Esse aumento de arrecadação não é só fruto de privatizações. A arrecadação aumentou também de cada litro de combustível, de cada conta de luz. O Estado também arrecadou muito descontando os aposentados. Esse ajuste fiscal deixou uma dívida social extraordinária. O governador fez caixa com o povo passando fome. Se o Estado colocar sua estrutura a serviço do desenvolvimento, a economia vai reagir. Nós vamos arrecadar mais. Se, em vez de ficar comemorando superávit, botar dinheiro nas pequenas, micros e médias empresas, fortalecer uma política à indústria, vamos produzir mais e o povo consumir. Está comprovado que se o trabalhador não guarda dinheiro no colchão, ele vai comprar mais. Quando o Lula foi presidente, o salário mínimo crescia 70% acima da inflação. Quando Tarso foi governador, o mínimo regional foi reajustado em 39%. Nós apostamos nisso. E temos de encontrar outro caminho para a dívida. Você contratar R$ 9 bilhões, pagar R$ 37 bilhões e dever R$ 73 bilhões é como encher um balde sem fundo. Não tem dinheiro que chega.  

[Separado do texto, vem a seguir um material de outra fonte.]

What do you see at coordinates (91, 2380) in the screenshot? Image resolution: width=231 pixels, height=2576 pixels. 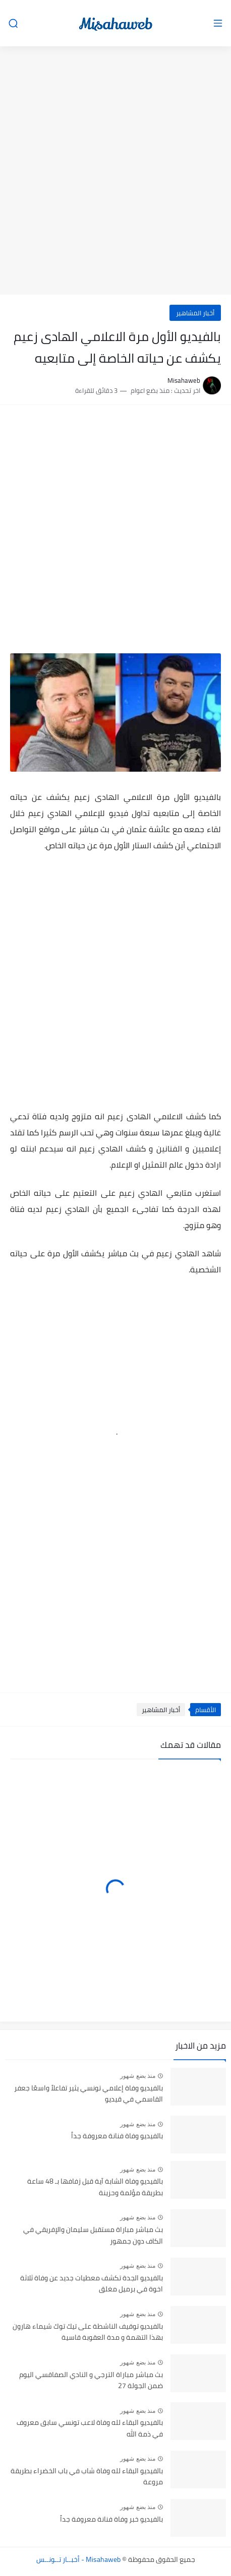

O senhor fez um acordo com o PSOL, mas está distante de parceiros históricos na esquerda, como PDT e PSB. Num eventual segundo turno, como ampliar a votação?


Fiquei toda a pré-campanha sendo acusado do isolamento. Agora estamos com cinco partidos e vocês ainda dizem que estamos desunidos. Não faltou esforço para termos o PDT e o PSB. O PDT tem candidato nacional. Com o PSB é mais complicado, estava até agora com Sartori e com Leite, ajudou a aprovar as reformas. Mas considero o PSB no mesmo campo progressista que nós. Foram horas e horas de reuniões, mas não deu. Vamos estar no segundo turno e tenho certeza de que há plenas condições de PDT e PSB estarem conosco e nós vencermos as eleições.